**Task prompt**
Working from the top of the records below, reproduce each line exactly, ending once you have written the line containing "has height=966, width=1921.".
== Records for processing
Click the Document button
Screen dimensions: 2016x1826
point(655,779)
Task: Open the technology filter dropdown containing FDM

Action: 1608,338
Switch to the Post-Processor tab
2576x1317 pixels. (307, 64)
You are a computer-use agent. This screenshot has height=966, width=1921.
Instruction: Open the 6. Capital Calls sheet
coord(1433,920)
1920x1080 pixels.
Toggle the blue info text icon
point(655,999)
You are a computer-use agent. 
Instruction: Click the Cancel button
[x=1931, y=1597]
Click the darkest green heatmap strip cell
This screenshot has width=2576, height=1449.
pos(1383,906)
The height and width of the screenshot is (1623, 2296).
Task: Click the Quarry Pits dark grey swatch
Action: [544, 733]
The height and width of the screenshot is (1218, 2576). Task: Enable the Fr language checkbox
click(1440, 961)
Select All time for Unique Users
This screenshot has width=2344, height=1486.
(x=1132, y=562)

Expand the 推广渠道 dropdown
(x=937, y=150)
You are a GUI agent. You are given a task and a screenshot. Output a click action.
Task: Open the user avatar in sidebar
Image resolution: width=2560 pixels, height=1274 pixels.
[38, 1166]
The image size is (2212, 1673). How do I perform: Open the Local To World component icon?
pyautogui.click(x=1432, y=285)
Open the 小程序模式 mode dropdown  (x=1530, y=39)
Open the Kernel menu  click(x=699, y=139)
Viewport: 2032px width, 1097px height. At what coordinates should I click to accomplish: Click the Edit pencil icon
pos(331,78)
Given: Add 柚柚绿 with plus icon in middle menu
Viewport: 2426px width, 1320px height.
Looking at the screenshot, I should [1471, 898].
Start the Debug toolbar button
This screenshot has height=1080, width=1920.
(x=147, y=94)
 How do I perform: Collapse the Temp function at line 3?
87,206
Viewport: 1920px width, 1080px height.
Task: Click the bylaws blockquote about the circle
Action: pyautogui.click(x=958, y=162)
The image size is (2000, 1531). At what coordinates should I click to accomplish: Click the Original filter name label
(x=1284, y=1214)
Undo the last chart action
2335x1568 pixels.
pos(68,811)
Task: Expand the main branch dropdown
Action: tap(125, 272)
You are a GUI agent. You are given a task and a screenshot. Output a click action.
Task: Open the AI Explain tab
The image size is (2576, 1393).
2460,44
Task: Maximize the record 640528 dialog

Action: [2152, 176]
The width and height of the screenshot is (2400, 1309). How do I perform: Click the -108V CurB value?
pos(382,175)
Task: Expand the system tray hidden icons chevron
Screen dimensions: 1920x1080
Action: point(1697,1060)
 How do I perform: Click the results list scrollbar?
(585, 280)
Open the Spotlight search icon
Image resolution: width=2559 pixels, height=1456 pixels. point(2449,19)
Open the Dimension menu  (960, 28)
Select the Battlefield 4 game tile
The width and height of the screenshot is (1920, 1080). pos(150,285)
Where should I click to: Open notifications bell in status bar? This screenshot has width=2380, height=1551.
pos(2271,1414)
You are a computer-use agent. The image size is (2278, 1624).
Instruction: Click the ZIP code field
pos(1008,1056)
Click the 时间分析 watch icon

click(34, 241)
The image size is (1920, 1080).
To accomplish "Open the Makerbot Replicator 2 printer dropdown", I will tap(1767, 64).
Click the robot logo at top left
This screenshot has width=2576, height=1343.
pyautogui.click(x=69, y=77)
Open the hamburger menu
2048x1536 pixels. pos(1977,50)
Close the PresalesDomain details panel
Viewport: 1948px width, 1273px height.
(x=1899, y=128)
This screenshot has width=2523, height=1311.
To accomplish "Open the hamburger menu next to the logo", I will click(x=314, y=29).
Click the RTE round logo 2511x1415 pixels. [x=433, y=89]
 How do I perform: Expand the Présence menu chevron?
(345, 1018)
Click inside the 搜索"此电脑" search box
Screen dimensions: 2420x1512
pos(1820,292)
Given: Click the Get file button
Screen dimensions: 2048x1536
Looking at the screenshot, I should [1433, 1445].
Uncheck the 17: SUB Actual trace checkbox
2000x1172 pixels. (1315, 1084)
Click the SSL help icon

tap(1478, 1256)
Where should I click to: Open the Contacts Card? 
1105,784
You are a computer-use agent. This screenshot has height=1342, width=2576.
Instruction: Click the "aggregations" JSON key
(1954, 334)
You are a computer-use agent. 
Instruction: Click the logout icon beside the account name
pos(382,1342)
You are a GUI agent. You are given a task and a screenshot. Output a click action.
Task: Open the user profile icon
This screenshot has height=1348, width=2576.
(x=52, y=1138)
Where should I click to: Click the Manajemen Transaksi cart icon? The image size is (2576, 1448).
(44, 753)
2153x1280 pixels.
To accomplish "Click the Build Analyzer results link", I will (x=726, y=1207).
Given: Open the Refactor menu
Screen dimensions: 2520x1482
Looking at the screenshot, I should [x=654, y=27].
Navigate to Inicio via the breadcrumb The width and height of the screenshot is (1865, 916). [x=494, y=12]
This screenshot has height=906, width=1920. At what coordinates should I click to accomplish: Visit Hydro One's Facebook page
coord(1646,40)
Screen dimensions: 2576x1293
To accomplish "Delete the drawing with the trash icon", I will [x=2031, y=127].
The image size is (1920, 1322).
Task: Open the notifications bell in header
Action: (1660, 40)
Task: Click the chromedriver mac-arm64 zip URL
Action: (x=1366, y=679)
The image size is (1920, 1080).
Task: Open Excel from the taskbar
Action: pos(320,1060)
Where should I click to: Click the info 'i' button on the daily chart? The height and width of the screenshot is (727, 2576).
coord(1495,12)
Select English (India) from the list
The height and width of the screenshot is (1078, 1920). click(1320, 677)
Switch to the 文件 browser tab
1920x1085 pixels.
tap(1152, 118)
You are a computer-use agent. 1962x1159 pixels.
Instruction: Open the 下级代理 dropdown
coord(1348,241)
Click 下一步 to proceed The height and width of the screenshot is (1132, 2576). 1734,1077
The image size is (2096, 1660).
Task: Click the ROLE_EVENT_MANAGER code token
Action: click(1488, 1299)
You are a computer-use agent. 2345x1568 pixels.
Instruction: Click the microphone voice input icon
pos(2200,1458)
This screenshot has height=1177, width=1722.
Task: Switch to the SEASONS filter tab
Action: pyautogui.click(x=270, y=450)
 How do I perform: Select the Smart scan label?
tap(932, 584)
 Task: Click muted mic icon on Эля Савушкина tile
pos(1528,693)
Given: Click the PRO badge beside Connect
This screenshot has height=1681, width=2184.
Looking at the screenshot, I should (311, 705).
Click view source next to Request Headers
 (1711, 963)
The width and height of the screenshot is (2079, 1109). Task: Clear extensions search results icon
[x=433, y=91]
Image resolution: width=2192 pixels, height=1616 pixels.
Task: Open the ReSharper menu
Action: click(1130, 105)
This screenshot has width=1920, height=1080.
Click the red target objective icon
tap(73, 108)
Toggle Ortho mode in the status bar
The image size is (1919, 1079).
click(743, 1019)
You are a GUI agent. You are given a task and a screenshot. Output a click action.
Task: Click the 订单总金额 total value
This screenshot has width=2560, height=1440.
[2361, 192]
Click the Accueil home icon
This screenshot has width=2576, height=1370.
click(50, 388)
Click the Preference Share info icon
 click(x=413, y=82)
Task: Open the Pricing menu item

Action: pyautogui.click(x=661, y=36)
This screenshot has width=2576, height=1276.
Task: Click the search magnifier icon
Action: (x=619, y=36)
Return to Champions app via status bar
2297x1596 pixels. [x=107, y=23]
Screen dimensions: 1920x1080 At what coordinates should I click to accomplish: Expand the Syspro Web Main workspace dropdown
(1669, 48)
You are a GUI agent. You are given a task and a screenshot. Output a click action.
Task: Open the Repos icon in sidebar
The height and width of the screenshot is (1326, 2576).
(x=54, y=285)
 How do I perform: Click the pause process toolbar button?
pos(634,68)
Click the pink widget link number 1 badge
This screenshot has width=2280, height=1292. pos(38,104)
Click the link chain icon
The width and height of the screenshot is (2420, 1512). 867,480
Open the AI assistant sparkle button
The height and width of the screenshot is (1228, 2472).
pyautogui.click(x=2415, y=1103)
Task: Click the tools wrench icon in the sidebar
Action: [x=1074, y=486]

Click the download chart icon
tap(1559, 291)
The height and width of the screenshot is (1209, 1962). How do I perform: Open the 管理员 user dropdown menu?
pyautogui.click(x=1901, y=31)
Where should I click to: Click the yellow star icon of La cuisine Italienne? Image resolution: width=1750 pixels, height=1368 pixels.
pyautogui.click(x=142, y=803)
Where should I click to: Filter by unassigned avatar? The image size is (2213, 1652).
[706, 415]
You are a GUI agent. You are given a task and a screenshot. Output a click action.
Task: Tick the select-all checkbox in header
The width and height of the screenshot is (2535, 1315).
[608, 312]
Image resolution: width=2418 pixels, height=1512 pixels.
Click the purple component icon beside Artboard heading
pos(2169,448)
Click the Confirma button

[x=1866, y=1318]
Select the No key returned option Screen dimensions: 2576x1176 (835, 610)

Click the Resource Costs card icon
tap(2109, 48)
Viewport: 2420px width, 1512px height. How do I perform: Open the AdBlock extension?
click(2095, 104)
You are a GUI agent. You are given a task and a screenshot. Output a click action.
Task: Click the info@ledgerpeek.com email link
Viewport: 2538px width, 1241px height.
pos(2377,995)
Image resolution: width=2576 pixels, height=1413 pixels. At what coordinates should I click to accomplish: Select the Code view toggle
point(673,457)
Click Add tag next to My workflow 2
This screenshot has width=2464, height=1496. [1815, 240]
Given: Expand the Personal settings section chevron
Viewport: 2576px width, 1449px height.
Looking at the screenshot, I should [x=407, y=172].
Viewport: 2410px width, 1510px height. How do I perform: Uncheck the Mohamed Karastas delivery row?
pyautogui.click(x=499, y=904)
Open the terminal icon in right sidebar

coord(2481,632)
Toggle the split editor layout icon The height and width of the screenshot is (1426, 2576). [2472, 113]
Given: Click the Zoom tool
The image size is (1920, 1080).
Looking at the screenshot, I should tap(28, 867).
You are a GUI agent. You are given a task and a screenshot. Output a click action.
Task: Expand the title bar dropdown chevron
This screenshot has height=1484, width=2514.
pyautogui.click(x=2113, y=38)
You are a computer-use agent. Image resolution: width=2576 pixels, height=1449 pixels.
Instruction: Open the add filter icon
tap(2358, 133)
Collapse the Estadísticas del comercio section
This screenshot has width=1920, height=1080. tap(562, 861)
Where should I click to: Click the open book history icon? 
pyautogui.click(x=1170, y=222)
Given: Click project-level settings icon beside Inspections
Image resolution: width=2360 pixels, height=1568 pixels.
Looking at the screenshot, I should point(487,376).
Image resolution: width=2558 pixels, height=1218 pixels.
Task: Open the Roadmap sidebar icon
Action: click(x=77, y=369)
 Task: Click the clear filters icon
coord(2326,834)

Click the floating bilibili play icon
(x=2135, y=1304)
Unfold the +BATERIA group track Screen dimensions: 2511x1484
====
**Exercise answer**
Click the Document button
Screen dimensions: 2016x1826
point(655,779)
Task: Open the technology filter dropdown containing FDM

Action: 1608,338
Switch to the Post-Processor tab
2576x1317 pixels. (307, 64)
You are a computer-use agent. This screenshot has height=966, width=1921.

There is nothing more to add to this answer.